→ RECORDS SUPPLIED
^^^^^^^^^^^^^^^^

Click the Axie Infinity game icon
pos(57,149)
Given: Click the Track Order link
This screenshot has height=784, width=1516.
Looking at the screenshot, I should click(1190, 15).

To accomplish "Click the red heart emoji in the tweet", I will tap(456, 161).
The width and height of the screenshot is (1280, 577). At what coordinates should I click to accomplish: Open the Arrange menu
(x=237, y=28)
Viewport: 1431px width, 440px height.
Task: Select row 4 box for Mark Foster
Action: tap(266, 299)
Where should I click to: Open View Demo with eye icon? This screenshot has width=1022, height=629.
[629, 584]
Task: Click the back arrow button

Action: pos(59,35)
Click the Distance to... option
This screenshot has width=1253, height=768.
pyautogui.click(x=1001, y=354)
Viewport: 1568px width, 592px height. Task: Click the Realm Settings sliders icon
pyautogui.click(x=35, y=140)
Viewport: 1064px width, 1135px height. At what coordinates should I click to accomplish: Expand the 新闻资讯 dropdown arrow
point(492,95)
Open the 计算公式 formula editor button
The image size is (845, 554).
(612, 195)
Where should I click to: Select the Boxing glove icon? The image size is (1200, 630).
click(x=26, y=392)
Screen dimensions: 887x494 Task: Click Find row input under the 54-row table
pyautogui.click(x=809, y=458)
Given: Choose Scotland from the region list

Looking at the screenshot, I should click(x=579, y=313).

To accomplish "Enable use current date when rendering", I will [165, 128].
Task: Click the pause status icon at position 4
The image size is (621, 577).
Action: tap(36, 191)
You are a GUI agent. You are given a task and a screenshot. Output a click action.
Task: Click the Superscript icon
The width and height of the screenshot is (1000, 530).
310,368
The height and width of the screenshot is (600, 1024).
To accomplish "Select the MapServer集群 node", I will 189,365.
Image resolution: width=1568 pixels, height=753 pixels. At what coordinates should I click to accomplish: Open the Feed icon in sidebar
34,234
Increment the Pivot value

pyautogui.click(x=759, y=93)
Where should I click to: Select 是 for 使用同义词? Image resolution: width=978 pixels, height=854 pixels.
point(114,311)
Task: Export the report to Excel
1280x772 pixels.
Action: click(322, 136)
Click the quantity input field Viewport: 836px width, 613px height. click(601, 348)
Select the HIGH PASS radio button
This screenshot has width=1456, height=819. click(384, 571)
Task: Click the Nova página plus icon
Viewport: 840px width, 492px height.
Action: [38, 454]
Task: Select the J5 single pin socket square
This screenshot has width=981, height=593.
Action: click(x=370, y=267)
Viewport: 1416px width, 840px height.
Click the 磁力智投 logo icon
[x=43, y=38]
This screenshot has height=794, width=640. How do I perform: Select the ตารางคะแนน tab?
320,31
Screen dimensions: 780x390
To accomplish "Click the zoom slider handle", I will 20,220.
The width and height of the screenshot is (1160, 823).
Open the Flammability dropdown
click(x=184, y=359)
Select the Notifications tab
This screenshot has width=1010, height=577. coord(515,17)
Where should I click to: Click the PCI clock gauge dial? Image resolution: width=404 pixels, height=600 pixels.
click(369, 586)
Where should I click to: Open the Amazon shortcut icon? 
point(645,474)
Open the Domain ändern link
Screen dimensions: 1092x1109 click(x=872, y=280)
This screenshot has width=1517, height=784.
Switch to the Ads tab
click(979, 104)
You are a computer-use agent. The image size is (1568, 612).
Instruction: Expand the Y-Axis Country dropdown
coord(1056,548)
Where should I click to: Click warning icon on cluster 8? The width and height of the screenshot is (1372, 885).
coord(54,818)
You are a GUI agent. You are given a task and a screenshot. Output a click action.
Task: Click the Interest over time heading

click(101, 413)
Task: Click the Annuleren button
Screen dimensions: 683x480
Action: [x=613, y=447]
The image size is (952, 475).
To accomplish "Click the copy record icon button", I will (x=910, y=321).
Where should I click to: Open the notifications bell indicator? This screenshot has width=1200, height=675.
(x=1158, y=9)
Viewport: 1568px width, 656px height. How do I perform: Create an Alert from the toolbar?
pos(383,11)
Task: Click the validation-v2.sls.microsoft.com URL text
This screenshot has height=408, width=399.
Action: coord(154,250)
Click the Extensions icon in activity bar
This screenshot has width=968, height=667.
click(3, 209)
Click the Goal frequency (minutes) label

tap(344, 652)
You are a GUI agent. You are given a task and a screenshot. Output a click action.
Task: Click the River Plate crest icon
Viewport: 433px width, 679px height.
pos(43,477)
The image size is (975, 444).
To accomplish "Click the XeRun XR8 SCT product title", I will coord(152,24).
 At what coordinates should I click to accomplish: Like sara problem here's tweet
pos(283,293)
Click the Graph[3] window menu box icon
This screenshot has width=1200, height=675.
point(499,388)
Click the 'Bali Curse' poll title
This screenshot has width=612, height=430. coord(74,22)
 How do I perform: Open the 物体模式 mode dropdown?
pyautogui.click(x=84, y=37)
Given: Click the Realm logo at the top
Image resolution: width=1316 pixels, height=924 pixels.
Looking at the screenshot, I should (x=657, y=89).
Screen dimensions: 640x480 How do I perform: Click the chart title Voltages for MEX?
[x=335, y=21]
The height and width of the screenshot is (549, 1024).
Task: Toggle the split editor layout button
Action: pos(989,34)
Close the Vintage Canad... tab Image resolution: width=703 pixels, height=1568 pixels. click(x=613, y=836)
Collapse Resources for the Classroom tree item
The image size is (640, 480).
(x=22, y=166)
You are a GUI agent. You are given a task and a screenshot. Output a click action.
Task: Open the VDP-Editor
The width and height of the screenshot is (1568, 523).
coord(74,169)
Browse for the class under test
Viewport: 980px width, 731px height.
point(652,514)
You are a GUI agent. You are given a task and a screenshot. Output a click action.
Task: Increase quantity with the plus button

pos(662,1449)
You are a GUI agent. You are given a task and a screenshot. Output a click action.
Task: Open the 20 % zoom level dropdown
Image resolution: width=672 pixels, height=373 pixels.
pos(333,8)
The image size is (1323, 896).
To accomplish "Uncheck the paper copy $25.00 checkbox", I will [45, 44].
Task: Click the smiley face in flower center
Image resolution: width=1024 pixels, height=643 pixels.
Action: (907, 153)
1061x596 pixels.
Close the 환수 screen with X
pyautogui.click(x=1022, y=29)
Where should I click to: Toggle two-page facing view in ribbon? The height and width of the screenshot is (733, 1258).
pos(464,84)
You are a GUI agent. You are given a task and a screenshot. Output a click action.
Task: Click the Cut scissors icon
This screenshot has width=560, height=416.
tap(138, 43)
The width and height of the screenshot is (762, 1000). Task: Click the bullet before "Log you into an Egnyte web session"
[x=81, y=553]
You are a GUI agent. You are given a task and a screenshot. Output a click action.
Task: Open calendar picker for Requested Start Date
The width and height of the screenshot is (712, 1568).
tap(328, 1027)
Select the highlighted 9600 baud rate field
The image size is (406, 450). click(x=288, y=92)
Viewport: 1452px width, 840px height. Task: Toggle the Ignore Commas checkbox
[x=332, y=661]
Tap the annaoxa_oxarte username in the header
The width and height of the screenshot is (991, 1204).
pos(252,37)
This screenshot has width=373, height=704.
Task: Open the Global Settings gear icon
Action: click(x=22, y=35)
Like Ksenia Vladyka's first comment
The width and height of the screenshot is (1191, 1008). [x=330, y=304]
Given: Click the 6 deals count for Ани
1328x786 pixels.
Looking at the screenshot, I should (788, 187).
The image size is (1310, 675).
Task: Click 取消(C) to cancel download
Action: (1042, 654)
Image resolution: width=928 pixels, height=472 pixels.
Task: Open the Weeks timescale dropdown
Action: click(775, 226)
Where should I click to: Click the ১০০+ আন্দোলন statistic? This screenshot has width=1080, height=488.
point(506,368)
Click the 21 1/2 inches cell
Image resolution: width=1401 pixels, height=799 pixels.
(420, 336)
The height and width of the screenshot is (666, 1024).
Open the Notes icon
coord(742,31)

^^^^^^^^^^^^^^^^

→ BRIEF
Turn every line of the material above into a two-column Markdown table with the columns Row and Line. Leave out blank lines.

→ EXERCISE SOLUTION
| Row | Line |
|---|---|
| 1 | Click the Axie Infinity game icon |
| 2 | pos(57,149) |
| 3 | Given: Click the Track Order link |
| 4 | This screenshot has height=784, width=1516. |
| 5 | Looking at the screenshot, I should click(1190, 15). |
| 6 | To accomplish "Click the red heart emoji in the tweet", I will tap(456, 161). |
| 7 | The width and height of the screenshot is (1280, 577). At what coordinates should I click to accomplish: Open the Arrange menu |
| 8 | (x=237, y=28) |
| 9 | Viewport: 1431px width, 440px height. |
| 10 | Task: Select row 4 box for Mark Foster |
| 11 | Action: tap(266, 299) |
| 12 | Where should I click to: Open View Demo with eye icon? This screenshot has width=1022, height=629. |
| 13 | [629, 584] |
| 14 | Task: Click the back arrow button |
| 15 | Action: pos(59,35) |
| 16 | Click the Distance to... option |
| 17 | This screenshot has width=1253, height=768. |
| 18 | pyautogui.click(x=1001, y=354) |
| 19 | Viewport: 1568px width, 592px height. Task: Click the Realm Settings sliders icon |
| 20 | pyautogui.click(x=35, y=140) |
| 21 | Viewport: 1064px width, 1135px height. At what coordinates should I click to accomplish: Expand the 新闻资讯 dropdown arrow |
| 22 | point(492,95) |
| 23 | Open the 计算公式 formula editor button |
| 24 | The image size is (845, 554). |
| 25 | (612, 195) |
| 26 | Where should I click to: Select the Boxing glove icon? The image size is (1200, 630). |
| 27 | click(x=26, y=392) |
| 28 | Screen dimensions: 887x494 Task: Click Find row input under the 54-row table |
| 29 | pyautogui.click(x=809, y=458) |
| 30 | Given: Choose Scotland from the region list |
| 31 | Looking at the screenshot, I should click(x=579, y=313). |
| 32 | To accomplish "Enable use current date when rendering", I will [165, 128]. |
| 33 | Task: Click the pause status icon at position 4 |
| 34 | The image size is (621, 577). |
| 35 | Action: tap(36, 191) |
| 36 | You are a GUI agent. You are given a task and a screenshot. Output a click action. |
| 37 | Task: Click the Superscript icon |
| 38 | The width and height of the screenshot is (1000, 530). |
| 39 | 310,368 |
| 40 | The height and width of the screenshot is (600, 1024). |
| 41 | To accomplish "Select the MapServer集群 node", I will 189,365. |
| 42 | Image resolution: width=1568 pixels, height=753 pixels. At what coordinates should I click to accomplish: Open the Feed icon in sidebar |
| 43 | 34,234 |
| 44 | Increment the Pivot value |
| 45 | pyautogui.click(x=759, y=93) |
| 46 | Where should I click to: Select 是 for 使用同义词? Image resolution: width=978 pixels, height=854 pixels. |
| 47 | point(114,311) |
| 48 | Task: Export the report to Excel |
| 49 | 1280x772 pixels. |
| 50 | Action: click(322, 136) |
| 51 | Click the quantity input field Viewport: 836px width, 613px height. click(601, 348) |
| 52 | Select the HIGH PASS radio button |
| 53 | This screenshot has width=1456, height=819. click(384, 571) |
| 54 | Task: Click the Nova página plus icon |
| 55 | Viewport: 840px width, 492px height. |
| 56 | Action: [38, 454] |
| 57 | Task: Select the J5 single pin socket square |
| 58 | This screenshot has width=981, height=593. |
| 59 | Action: click(x=370, y=267) |
| 60 | Viewport: 1416px width, 840px height. |
| 61 | Click the 磁力智投 logo icon |
| 62 | [x=43, y=38] |
| 63 | This screenshot has height=794, width=640. How do I perform: Select the ตารางคะแนน tab? |
| 64 | 320,31 |
| 65 | Screen dimensions: 780x390 |
| 66 | To accomplish "Click the zoom slider handle", I will 20,220. |
| 67 | The width and height of the screenshot is (1160, 823). |
| 68 | Open the Flammability dropdown |
| 69 | click(x=184, y=359) |
| 70 | Select the Notifications tab |
| 71 | This screenshot has width=1010, height=577. coord(515,17) |
| 72 | Where should I click to: Click the PCI clock gauge dial? Image resolution: width=404 pixels, height=600 pixels. |
| 73 | click(369, 586) |
| 74 | Where should I click to: Open the Amazon shortcut icon?  |
| 75 | point(645,474) |
| 76 | Open the Domain ändern link |
| 77 | Screen dimensions: 1092x1109 click(x=872, y=280) |
| 78 | This screenshot has width=1517, height=784. |
| 79 | Switch to the Ads tab |
| 80 | click(979, 104) |
| 81 | You are a computer-use agent. The image size is (1568, 612). |
| 82 | Instruction: Expand the Y-Axis Country dropdown |
| 83 | coord(1056,548) |
| 84 | Where should I click to: Click warning icon on cluster 8? The width and height of the screenshot is (1372, 885). |
| 85 | coord(54,818) |
| 86 | You are a GUI agent. You are given a task and a screenshot. Output a click action. |
| 87 | Task: Click the Interest over time heading |
| 88 | click(101, 413) |
| 89 | Task: Click the Annuleren button |
| 90 | Screen dimensions: 683x480 |
| 91 | Action: [x=613, y=447] |
| 92 | The image size is (952, 475). |
| 93 | To accomplish "Click the copy record icon button", I will (x=910, y=321). |
| 94 | Where should I click to: Open the notifications bell indicator? This screenshot has width=1200, height=675. |
| 95 | (x=1158, y=9) |
| 96 | Viewport: 1568px width, 656px height. How do I perform: Create an Alert from the toolbar? |
| 97 | pos(383,11) |
| 98 | Task: Click the validation-v2.sls.microsoft.com URL text |
| 99 | This screenshot has height=408, width=399. |
| 100 | Action: coord(154,250) |
| 101 | Click the Extensions icon in activity bar |
| 102 | This screenshot has width=968, height=667. |
| 103 | click(3, 209) |
| 104 | Click the Goal frequency (minutes) label |
| 105 | tap(344, 652) |
| 106 | You are a GUI agent. You are given a task and a screenshot. Output a click action. |
| 107 | Task: Click the River Plate crest icon |
| 108 | Viewport: 433px width, 679px height. |
| 109 | pos(43,477) |
| 110 | The image size is (975, 444). |
| 111 | To accomplish "Click the XeRun XR8 SCT product title", I will coord(152,24). |
| 112 |  At what coordinates should I click to accomplish: Like sara problem here's tweet |
| 113 | pos(283,293) |
| 114 | Click the Graph[3] window menu box icon |
| 115 | This screenshot has width=1200, height=675. |
| 116 | point(499,388) |
| 117 | Click the 'Bali Curse' poll title |
| 118 | This screenshot has width=612, height=430. coord(74,22) |
| 119 |  How do I perform: Open the 物体模式 mode dropdown? |
| 120 | pyautogui.click(x=84, y=37) |
| 121 | Given: Click the Realm logo at the top |
| 122 | Image resolution: width=1316 pixels, height=924 pixels. |
| 123 | Looking at the screenshot, I should (x=657, y=89). |
| 124 | Screen dimensions: 640x480 How do I perform: Click the chart title Voltages for MEX? |
| 125 | [x=335, y=21] |
| 126 | The height and width of the screenshot is (549, 1024). |
| 127 | Task: Toggle the split editor layout button |
| 128 | Action: pos(989,34) |
| 129 | Close the Vintage Canad... tab Image resolution: width=703 pixels, height=1568 pixels. click(x=613, y=836) |
| 130 | Collapse Resources for the Classroom tree item |
| 131 | The image size is (640, 480). |
| 132 | (x=22, y=166) |
| 133 | You are a GUI agent. You are given a task and a screenshot. Output a click action. |
| 134 | Task: Open the VDP-Editor |
| 135 | The width and height of the screenshot is (1568, 523). |
| 136 | coord(74,169) |
| 137 | Browse for the class under test |
| 138 | Viewport: 980px width, 731px height. |
| 139 | point(652,514) |
| 140 | You are a GUI agent. You are given a task and a screenshot. Output a click action. |
| 141 | Task: Increase quantity with the plus button |
| 142 | pos(662,1449) |
| 143 | You are a GUI agent. You are given a task and a screenshot. Output a click action. |
| 144 | Task: Open the 20 % zoom level dropdown |
| 145 | Image resolution: width=672 pixels, height=373 pixels. |
| 146 | pos(333,8) |
| 147 | The image size is (1323, 896). |
| 148 | To accomplish "Uncheck the paper copy $25.00 checkbox", I will [45, 44]. |
| 149 | Task: Click the smiley face in flower center |
| 150 | Image resolution: width=1024 pixels, height=643 pixels. |
| 151 | Action: (907, 153) |
| 152 | 1061x596 pixels. |
| 153 | Close the 환수 screen with X |
| 154 | pyautogui.click(x=1022, y=29) |
| 155 | Where should I click to: Toggle two-page facing view in ribbon? The height and width of the screenshot is (733, 1258). |
| 156 | pos(464,84) |
| 157 | You are a GUI agent. You are given a task and a screenshot. Output a click action. |
| 158 | Task: Click the Cut scissors icon |
| 159 | This screenshot has width=560, height=416. |
| 160 | tap(138, 43) |
| 161 | The width and height of the screenshot is (762, 1000). Task: Click the bullet before "Log you into an Egnyte web session" |
| 162 | [x=81, y=553] |
| 163 | You are a GUI agent. You are given a task and a screenshot. Output a click action. |
| 164 | Task: Open calendar picker for Requested Start Date |
| 165 | The width and height of the screenshot is (712, 1568). |
| 166 | tap(328, 1027) |
| 167 | Select the highlighted 9600 baud rate field |
| 168 | The image size is (406, 450). click(x=288, y=92) |
| 169 | Viewport: 1452px width, 840px height. Task: Toggle the Ignore Commas checkbox |
| 170 | [x=332, y=661] |
| 171 | Tap the annaoxa_oxarte username in the header |
| 172 | The width and height of the screenshot is (991, 1204). |
| 173 | pos(252,37) |
| 174 | This screenshot has width=373, height=704. |
| 175 | Task: Open the Global Settings gear icon |
| 176 | Action: click(x=22, y=35) |
| 177 | Like Ksenia Vladyka's first comment |
| 178 | The width and height of the screenshot is (1191, 1008). [x=330, y=304] |
| 179 | Given: Click the 6 deals count for Ани |
| 180 | 1328x786 pixels. |
| 181 | Looking at the screenshot, I should (788, 187). |
| 182 | The image size is (1310, 675). |
| 183 | Task: Click 取消(C) to cancel download |
| 184 | Action: (1042, 654) |
| 185 | Image resolution: width=928 pixels, height=472 pixels. |
| 186 | Task: Open the Weeks timescale dropdown |
| 187 | Action: click(775, 226) |
| 188 | Where should I click to: Click the ১০০+ আন্দোলন statistic? This screenshot has width=1080, height=488. |
| 189 | point(506,368) |
| 190 | Click the 21 1/2 inches cell |
| 191 | Image resolution: width=1401 pixels, height=799 pixels. |
| 192 | (420, 336) |
| 193 | The height and width of the screenshot is (666, 1024). |
| 194 | Open the Notes icon |
| 195 | coord(742,31) |